It certainly wasn’t business as usual for Yelich this offseason as trade rumors and reports began swirling. Yelich said in the interview that he didn’t talk with Jeter or anyone else in the organization during the offseason. Each day, Yelich said his thoughts about whether he would actually be traded changed.
“You realize it’s a business and that teams are going to do what’s best for them,” Yelich said. “That’s how it is. That’s what we sign up for as a Major League Baseball player.”
Now that the trade is official, Yelich said he’s focused with the next phase of his career, a career that for the first time in eight years as a professional baseball player will not be tied to the Marlins organization.
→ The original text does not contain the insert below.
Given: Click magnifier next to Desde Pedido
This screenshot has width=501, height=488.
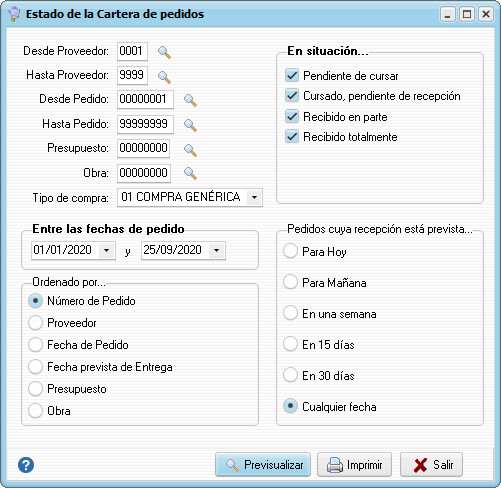Looking at the screenshot, I should tap(190, 100).
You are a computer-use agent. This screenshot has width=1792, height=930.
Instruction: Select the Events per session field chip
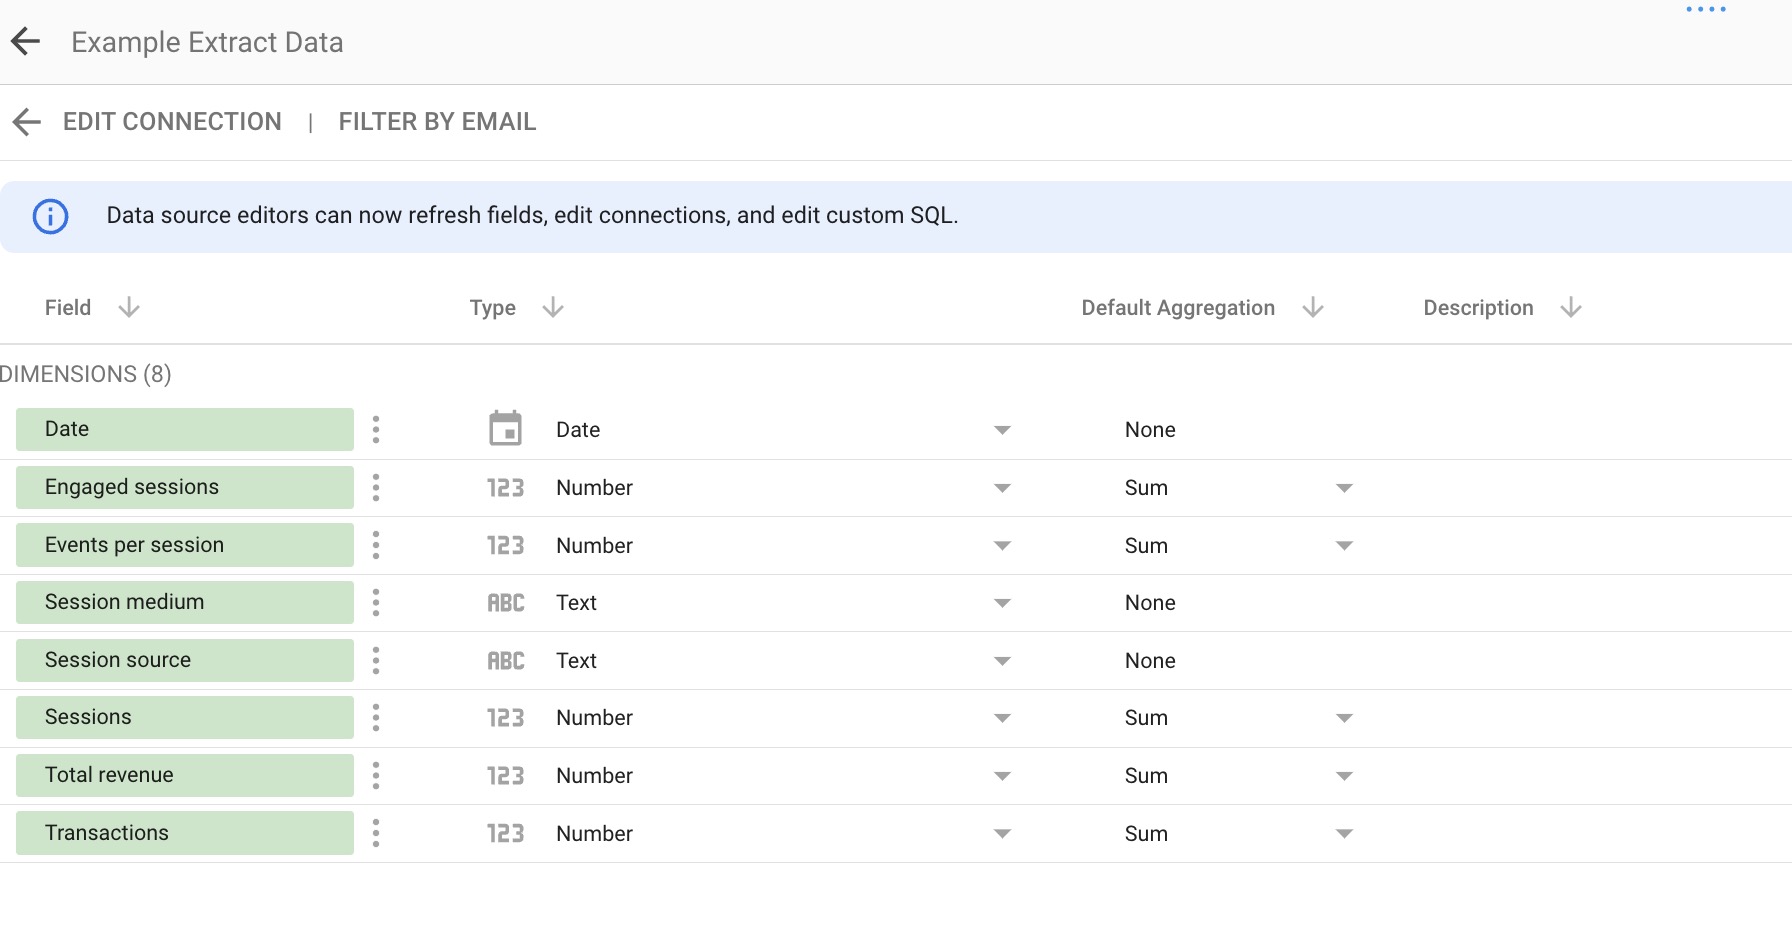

He’s done well for himself so far. Yelich won a Gold Glove Award in 2014 for his defensive, a Silver Slugger Award in 2016 for a career year at the plate, and has hit 39 home runs over the past two seasons.
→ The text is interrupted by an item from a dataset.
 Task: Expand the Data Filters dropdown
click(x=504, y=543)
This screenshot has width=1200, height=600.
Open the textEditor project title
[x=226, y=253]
But a chance to play in the postseason has essentially been an afterthought while with the Marlins. In Yelich’s four-and-a-half seasons in the majors after being called up in 2013, the Marlins haven’t won more than 79 games in a given year.
Their struggles long predate even that. The Marlins have endured eight consecutive losing seasons and have missed the playoffs in 14 straight years. Seven managers have led the team through that stretch.
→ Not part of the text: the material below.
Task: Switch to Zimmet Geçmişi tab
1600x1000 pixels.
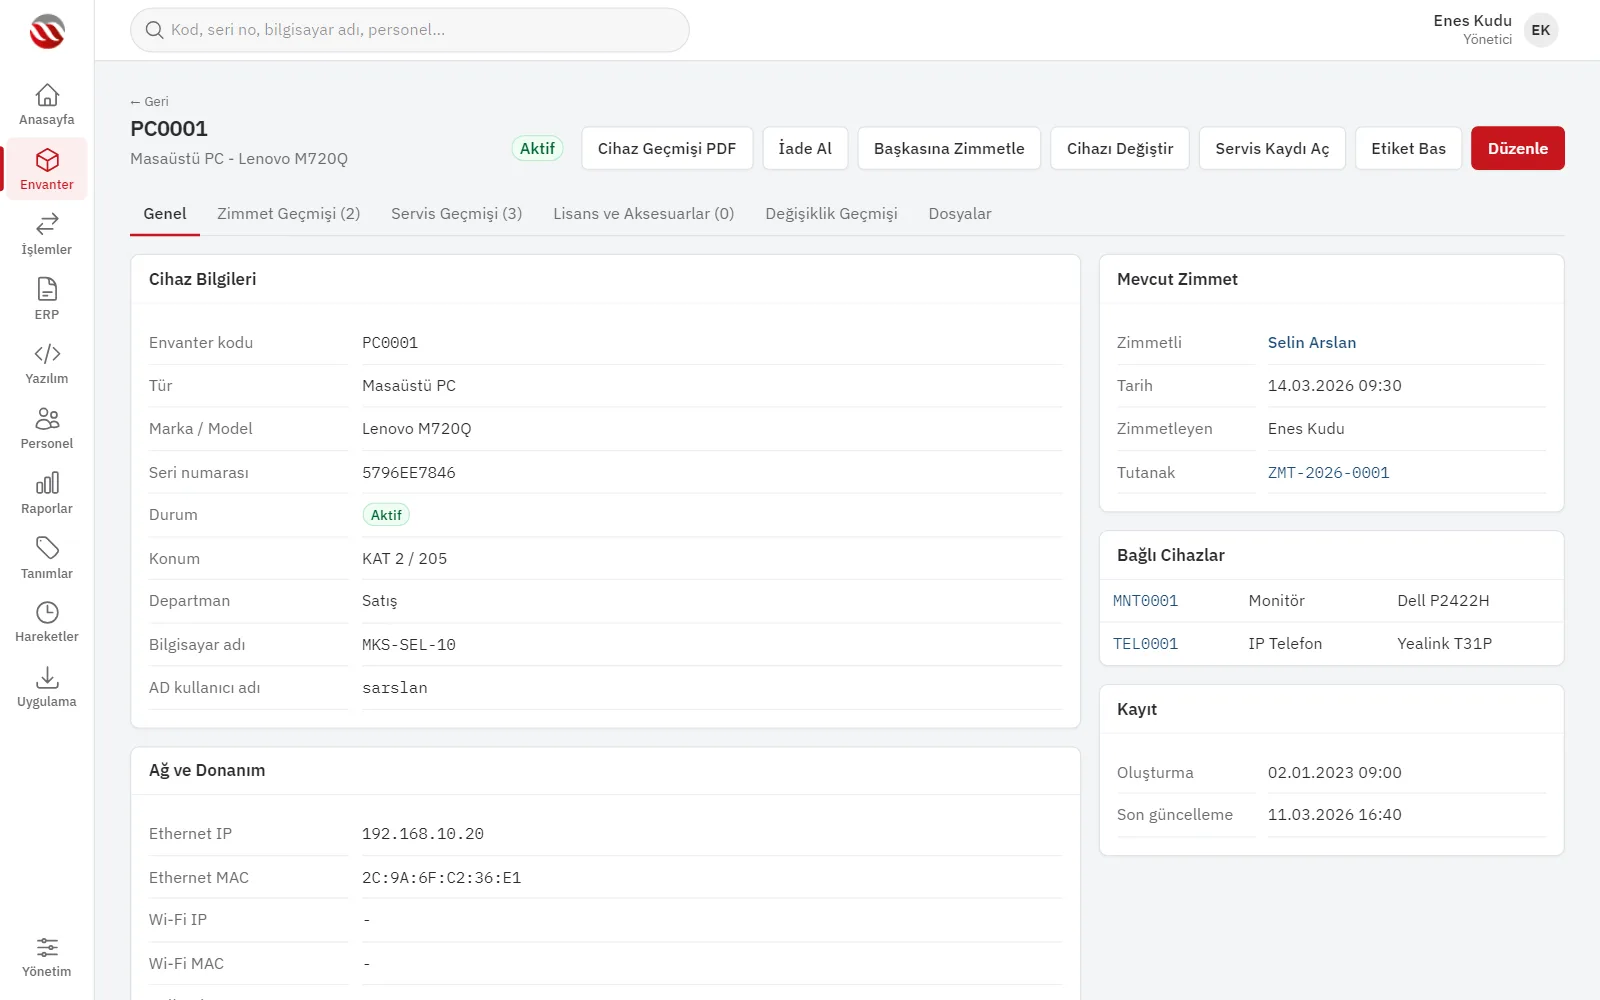Action: point(288,214)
“You only have such a short time to play baseball in your career,” Yelich said. “Whether you play for five years or 15 years, it’s a short time in your life and I think everybody wants to win. That’s why you put in all the work. That’s why you do all the things you do. It’s to win.”
Now, Yelich’s goal is to win with the Brewers. Yelich said the move became reality for him on Sunday when he was on-hand for the Brewers’ annual fanfest in downtown Milwaukee.
“I had to do a couple double takes,” Yelich said. “You’ve got a new jersey on, a new hat and all that. Everything happened really fast. … It was a crazy like four or five days. It was just a unique experience.”